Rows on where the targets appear
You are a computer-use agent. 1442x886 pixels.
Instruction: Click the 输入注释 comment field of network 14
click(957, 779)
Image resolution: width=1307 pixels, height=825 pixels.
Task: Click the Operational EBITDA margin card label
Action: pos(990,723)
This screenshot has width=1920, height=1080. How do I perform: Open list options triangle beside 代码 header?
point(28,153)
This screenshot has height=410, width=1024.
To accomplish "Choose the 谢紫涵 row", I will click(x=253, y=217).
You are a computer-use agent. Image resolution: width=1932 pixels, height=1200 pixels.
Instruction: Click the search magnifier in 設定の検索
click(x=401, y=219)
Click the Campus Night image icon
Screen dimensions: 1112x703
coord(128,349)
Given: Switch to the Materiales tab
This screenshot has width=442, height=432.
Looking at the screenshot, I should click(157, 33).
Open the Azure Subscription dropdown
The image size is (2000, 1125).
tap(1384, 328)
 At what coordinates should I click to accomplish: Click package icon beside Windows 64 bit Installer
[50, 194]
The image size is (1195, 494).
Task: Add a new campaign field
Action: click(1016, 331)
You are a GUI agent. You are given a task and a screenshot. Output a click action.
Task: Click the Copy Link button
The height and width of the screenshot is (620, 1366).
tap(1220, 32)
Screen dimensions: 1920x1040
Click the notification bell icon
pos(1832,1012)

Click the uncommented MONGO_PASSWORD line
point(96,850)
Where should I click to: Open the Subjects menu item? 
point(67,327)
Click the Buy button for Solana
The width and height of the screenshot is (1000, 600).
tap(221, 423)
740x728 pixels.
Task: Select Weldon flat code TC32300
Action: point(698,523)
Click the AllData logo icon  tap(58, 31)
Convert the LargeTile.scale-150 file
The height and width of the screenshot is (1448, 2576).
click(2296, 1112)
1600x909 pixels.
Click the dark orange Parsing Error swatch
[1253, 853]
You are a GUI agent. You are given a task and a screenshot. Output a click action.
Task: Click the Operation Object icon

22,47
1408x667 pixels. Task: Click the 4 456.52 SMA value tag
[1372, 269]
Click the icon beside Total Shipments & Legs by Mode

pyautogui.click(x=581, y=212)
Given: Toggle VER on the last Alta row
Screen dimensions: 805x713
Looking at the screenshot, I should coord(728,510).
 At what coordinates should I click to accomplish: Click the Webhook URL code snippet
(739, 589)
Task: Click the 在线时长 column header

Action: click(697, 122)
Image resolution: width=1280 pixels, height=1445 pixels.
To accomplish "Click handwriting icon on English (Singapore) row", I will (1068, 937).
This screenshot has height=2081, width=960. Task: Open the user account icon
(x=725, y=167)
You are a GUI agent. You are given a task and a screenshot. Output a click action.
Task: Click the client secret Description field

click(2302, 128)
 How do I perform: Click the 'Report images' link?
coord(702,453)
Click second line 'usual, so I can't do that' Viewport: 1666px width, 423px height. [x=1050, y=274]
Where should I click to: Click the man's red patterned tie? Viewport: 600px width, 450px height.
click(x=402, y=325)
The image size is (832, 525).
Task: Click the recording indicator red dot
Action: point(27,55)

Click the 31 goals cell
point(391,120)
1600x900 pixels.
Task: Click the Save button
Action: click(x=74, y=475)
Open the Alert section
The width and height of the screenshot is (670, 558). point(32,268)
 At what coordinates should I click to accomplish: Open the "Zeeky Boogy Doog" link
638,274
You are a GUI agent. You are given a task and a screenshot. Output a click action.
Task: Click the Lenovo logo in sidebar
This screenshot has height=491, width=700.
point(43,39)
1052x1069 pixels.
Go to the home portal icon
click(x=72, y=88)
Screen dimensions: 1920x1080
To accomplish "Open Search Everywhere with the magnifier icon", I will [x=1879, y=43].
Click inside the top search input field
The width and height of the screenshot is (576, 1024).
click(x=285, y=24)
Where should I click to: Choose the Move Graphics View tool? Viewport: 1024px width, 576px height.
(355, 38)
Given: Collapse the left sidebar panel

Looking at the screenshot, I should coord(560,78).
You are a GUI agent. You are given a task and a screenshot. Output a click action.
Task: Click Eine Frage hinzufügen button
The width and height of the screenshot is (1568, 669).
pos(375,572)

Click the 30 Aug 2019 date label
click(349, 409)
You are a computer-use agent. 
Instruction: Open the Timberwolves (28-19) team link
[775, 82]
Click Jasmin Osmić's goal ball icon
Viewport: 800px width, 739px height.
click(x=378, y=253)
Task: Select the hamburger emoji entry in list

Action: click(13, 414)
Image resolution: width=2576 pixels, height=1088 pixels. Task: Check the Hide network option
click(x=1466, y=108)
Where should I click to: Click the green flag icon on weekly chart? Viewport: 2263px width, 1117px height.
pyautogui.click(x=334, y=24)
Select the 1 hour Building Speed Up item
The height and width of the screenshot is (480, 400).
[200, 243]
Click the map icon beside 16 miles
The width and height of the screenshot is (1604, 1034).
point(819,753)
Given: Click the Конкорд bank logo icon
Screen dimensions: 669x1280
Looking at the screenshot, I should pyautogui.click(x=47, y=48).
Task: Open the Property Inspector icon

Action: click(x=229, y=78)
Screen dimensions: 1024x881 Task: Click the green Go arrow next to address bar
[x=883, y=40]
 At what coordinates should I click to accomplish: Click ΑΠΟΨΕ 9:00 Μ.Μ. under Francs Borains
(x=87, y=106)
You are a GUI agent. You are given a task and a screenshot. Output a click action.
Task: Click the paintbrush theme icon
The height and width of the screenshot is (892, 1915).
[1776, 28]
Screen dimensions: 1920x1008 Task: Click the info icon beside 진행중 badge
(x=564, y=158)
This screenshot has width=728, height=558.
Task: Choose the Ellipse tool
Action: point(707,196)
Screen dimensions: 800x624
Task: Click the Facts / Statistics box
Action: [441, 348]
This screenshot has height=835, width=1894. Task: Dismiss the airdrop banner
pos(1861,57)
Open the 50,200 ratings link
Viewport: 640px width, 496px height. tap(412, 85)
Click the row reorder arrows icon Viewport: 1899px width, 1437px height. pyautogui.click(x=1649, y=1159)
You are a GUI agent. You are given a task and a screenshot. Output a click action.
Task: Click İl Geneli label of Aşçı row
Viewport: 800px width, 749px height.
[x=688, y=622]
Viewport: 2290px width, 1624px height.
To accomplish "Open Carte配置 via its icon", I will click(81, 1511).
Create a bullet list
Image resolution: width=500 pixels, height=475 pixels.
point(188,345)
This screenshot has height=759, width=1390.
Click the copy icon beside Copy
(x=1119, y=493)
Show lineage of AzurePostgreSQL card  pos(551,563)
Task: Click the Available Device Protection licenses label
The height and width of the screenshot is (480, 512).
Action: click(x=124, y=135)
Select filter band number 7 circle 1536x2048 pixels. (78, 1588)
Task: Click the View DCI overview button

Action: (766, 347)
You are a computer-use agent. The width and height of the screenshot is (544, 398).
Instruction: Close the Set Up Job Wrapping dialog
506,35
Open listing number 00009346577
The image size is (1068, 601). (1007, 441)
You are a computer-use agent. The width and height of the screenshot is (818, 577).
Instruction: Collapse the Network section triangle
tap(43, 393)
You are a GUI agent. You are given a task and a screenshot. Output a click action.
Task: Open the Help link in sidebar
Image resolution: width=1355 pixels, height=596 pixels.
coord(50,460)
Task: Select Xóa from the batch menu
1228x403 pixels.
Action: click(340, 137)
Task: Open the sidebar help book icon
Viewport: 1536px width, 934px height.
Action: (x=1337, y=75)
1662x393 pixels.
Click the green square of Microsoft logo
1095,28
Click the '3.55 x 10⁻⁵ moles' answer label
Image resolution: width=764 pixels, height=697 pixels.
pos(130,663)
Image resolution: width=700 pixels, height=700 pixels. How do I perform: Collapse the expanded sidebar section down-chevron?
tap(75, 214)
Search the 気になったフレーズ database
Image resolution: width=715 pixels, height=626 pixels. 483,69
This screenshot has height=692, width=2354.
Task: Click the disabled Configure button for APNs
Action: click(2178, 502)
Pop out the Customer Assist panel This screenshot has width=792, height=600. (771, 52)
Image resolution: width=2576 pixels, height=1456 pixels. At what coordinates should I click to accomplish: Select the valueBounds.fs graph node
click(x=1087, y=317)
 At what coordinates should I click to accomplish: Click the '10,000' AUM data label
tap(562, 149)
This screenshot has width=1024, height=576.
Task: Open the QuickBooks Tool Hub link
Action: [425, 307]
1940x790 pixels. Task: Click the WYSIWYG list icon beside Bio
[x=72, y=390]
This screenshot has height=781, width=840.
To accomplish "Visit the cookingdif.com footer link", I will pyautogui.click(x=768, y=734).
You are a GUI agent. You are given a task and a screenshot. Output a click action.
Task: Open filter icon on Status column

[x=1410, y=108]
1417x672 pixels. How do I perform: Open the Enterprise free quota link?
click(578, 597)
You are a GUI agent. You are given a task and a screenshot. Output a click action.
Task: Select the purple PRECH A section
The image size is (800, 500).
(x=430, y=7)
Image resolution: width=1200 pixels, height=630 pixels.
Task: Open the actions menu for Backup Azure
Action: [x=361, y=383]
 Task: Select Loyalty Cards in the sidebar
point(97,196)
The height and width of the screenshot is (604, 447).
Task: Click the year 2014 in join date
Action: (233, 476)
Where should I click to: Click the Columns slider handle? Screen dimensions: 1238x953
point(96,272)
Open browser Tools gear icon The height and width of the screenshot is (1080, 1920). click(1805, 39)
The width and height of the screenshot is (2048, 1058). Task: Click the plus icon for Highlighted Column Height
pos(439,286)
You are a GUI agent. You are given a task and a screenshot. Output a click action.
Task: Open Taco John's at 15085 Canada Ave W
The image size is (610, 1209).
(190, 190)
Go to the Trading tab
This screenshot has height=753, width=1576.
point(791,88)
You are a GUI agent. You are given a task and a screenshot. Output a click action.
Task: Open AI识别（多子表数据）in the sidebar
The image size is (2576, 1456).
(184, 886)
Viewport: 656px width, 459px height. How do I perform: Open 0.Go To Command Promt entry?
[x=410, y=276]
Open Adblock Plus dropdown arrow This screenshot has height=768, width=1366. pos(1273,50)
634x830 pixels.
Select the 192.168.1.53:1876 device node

● WHAT TO PRODUCE
Gather every line of the records above that contains the string "logo". Matching is case-sensitive.

● TASK ANSWER
Click the AllData logo icon  tap(58, 31)
Task: Click the Lenovo logo in sidebar
Given: Click the Конкорд bank logo icon
Click the green square of Microsoft logo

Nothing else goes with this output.